The difference between him and the other quarterbacks is, of course, his knee. During fall training camp, Florida State coaches were very careful not to overwork Milton by giving him too many repetitions. They gave Milton and Travis the same amount of repetitions when they could, but Milton received greater recovery time.
Milton must also put in more effort than his teammates in order to be ready for practice. Milton is in the training room every morning at 6:15 a.m., two hours before practice starts, for what he refers to as “prehab.” He spends a lot of time in the water performing hip mobility exercises to loosen up his body. Milton does stretching exercises to remain flexible before he walks upstairs for pre-practice meetings, something he did before his injury. He keeps doing what he did previously since it worked so well. And he does the same thing for his left knee as he does for his right. His shoulders, too, must be strong and steady if he is to play at an exceptional level. He is well aware that it has been three years since he has utilized his shoulders on a regular basis as a quarterback.
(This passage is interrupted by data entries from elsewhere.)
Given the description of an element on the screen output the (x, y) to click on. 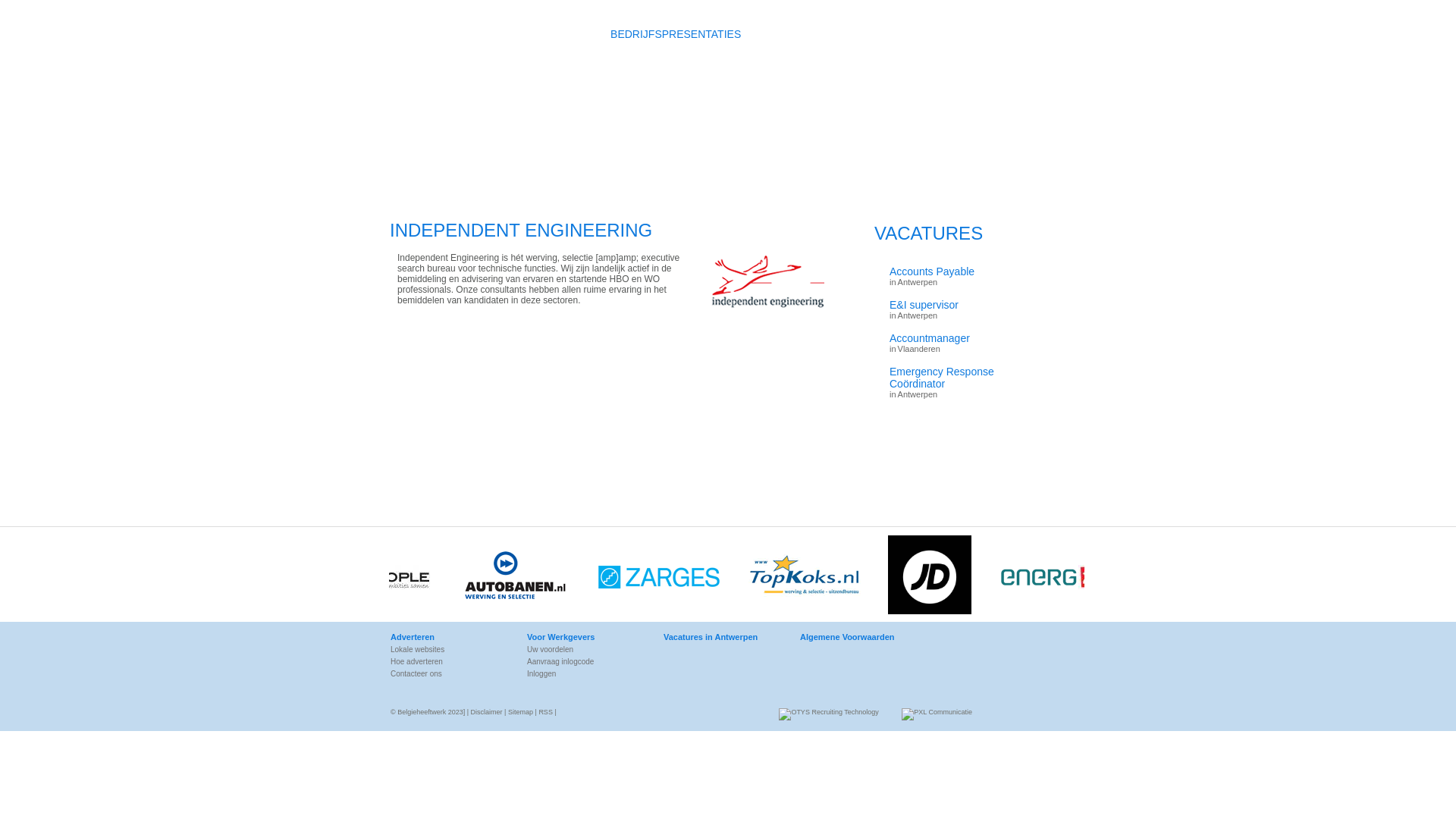
Autobanen werving en selectie  Element type: hover (521, 576)
BEDRIJFSPRESENTATIES Element type: text (675, 33)
Contacteer ons Element type: text (449, 673)
Accounts Payable Element type: text (961, 271)
Vacatures in Antwerpen Element type: text (722, 636)
Adverteren Element type: text (449, 636)
KWH-People Element type: hover (1065, 576)
Inloggen werkgever Element type: text (1036, 6)
Independent Engineering Element type: hover (763, 317)
Accountmanager Element type: text (961, 338)
Voor Werkgevers Element type: text (585, 636)
Topkoks Element type: hover (810, 576)
E&I supervisor Element type: text (961, 304)
OTYS Recruiting Technology Element type: hover (828, 714)
Lokale websites Element type: text (449, 649)
HOME Element type: text (400, 33)
Algemene Voorwaarden Element type: text (858, 636)
Disclaimer Element type: text (486, 711)
CONTACT Element type: text (903, 33)
Lef Recruitment Element type: hover (666, 576)
Uw voordelen Element type: text (585, 649)
PXL Communicatie Element type: hover (936, 714)
Aanvraag inlogcode Element type: text (585, 661)
24People Element type: hover (380, 576)
Sitemap Element type: text (520, 711)
RSS Element type: text (545, 711)
Hoe adverteren Element type: text (449, 661)
WERKGEVERS Element type: text (809, 33)
Inloggen Element type: text (585, 673)
24People Element type: hover (1140, 576)
VACATURES ANTWERPEN Element type: text (513, 33)
JD Sports Element type: hover (936, 576)
Given the description of an element on the screen output the (x, y) to click on. 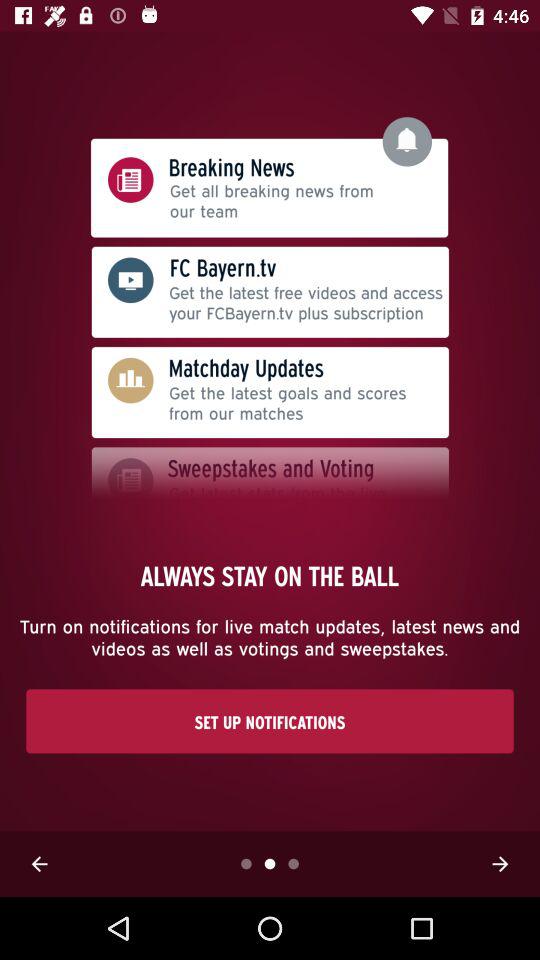
go to previous (39, 864)
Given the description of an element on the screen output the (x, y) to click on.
McKenzie Milton had a series of complicated operations in order to preserve his right leg and return to the field. ESPN’s Laura Heald
Given all of these considerations, Milton’s ability to compete for a starting position is extraordinary. It took almost three years to get here? “The days are long, but the years are brief,” as Milton likes to put it.
“I look at what he is today, not what happened to him,” Florida State offensive coach Kenny Dillingham said. “He’s been cleared completely.” He seems to be at ease. That’s all there is to it. People on the outside stared at the damage and wondered what would happen if a regular person had the same harm.
“But he’s not like the rest of us. He’s a unique individual. His knee is in excellent shape. His natural instincts take over when he feels well, and he doesn’t worry about his knee. He’s thinking about everything he’s done in his life, and that’s what makes me feel at peace and calm about it. He isn’t afraid to play. He is fearless in his play because he is completely at ease with where he is “”Yes, he is.”
In the end, the issue is whether Milton has put in enough practice time to earn a starting spot. On the depth chart heading into the Notre Dame game, he and Travis have “or” next to their names.
When questioned about his choice, Norvell stated, “I have a tremendous lot of faith in what McKenzie is going to do, and I have a great deal of confidence in how he’s going to prepare.” “But, at the end of the day, it’s not just about him getting a rep; it’s about him doing what he’s done his whole life and earning that rep, and that’s what I told him when he first came here, and that’s what it’ll be. I can guarantee you, he wouldn’t want it any other way. That’s what makes him special.”
Milton is emphatic that he does not want sympathy snaps, claiming, “If I’m in there, it’s because I’m a real person. I don’t want anybody to sympathize with me.”
“I’m gaining more confidence every day thanks to summer workouts, being able to do more stuff, and feeling back to normal,” Milton says.
Everything is back to normal again. Is Milton the one who went there?
“”I believe my mentality is normal,” Milton adds, “but I don’t believe it will ever be normal because of the scars and other things.” I’m typical in terms of fluidity and mobility, as well as feeling at ease on the football pitch. In terms of cognitively knowing what the offense and defense are doing, I feel even more secure than I did before being injured. I’m in a great mood.”
He’s imagined himself waiting in the tunnel to rush onto the field in a larger stadium, in front of a larger audience, in what will be his most important game yet. Milton, on the other hand, will be trapped in with just one job after the moment has passed. He did the same thing when he was the starting quarterback at UCF in 2017 and 2018, leading the Knights to a 25-game winning streak.
Winning. That would restore a sense of normalcy to the situation.